Something To Beef About

At a junior high school in Taylorsville, Utah, it’s the battle of the banners. It all began when principal Lori Gardner allowed a fast-food flag to fly at the school. “Out of all the business partners, and we’ve got some great ones, McDonald’s has made a point of really being part of the school,” she told the Salt Lake Tribune.

Way too much a part, says the animal-rights group People for the Ethical Treatment of Animals. So every week its members demonstrate their opposition to hamburger and other McDonald’s fare at the school.

Now some students are fighting back with a banner of their own; it says “META: Meat Eaters who are Thankful for Animals.” “We’re kind of tired of them (PETA) being at our school and trying to rip down the flagpole and stuff,” said eighth grader Ross Quigley. PETA’s Bruce Friedrich says he’s challenged the principal “to find one thing on a McDonald’s menu that makes good dietary sense.”
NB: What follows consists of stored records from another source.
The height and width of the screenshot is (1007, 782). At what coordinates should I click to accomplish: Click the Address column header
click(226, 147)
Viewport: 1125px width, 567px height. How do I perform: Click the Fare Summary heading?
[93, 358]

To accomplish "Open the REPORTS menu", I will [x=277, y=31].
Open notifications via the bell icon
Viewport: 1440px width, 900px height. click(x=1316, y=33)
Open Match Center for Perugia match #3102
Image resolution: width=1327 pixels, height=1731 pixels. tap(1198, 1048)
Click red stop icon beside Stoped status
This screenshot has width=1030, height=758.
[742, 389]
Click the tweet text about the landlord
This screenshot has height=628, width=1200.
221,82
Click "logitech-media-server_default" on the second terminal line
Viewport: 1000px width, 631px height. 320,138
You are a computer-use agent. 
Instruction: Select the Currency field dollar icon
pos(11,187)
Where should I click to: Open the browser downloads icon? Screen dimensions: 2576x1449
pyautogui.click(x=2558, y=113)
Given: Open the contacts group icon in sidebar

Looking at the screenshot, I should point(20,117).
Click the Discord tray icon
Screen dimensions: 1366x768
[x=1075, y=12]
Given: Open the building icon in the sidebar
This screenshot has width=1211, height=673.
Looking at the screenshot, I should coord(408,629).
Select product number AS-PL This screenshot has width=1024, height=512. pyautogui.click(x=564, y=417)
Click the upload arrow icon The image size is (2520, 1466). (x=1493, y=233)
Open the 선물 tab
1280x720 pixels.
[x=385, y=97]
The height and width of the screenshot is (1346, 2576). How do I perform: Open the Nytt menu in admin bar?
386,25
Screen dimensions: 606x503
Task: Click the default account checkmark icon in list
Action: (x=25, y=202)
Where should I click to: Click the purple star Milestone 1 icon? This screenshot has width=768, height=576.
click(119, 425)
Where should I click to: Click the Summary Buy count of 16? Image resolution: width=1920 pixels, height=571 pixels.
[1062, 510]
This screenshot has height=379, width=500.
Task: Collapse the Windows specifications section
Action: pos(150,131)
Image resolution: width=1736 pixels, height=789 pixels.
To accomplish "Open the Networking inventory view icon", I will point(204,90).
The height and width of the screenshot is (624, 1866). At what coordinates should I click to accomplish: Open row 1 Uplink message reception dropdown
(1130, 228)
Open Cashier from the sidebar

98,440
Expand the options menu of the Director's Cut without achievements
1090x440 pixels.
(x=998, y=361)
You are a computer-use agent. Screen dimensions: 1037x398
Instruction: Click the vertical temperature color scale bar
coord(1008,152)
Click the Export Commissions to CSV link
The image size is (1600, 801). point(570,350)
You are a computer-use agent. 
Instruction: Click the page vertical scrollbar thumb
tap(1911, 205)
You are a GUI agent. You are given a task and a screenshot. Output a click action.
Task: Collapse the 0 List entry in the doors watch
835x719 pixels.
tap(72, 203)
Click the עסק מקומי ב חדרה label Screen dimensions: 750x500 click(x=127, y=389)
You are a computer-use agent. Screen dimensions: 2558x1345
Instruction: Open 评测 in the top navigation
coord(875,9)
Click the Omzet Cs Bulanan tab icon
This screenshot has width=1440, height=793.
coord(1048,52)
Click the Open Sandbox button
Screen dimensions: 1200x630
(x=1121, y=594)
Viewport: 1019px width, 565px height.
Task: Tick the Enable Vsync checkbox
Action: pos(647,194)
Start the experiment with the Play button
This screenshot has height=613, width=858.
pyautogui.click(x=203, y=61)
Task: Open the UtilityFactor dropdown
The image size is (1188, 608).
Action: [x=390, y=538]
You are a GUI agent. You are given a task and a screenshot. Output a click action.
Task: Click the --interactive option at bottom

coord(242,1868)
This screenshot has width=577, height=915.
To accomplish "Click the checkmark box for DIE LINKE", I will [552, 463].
Peddling Toward Population Control

“Mountain bikes are our planet’s salvation!” crows Jim Stiles, editor of the distinctly opinionated Canyon Country Zephyr in Moab, Utah. Why?

Because the uncomfortable seats of bikes press on a man’s penile artery and this can lead to impotence, concludes a specialist from Boston University.

Stiles, never a fan of tourists swarming through town in day-glo tights, asks, “With penile arteries being flattened like prairie dogs on Interstate 70, can population stabilization be far behind?”

Canine Cologne

Finally, a story of the New West from Kemmerer, Wyo. A woman called the county sheriff to report that a gas leak threatened her home. On investigating, officers discovered that the family dog had been sprayed by a skunk, and that was causing the stink. Its odor was so strong that deputies “cleared the residence fairly fast as the woman thanked them for the timely response.”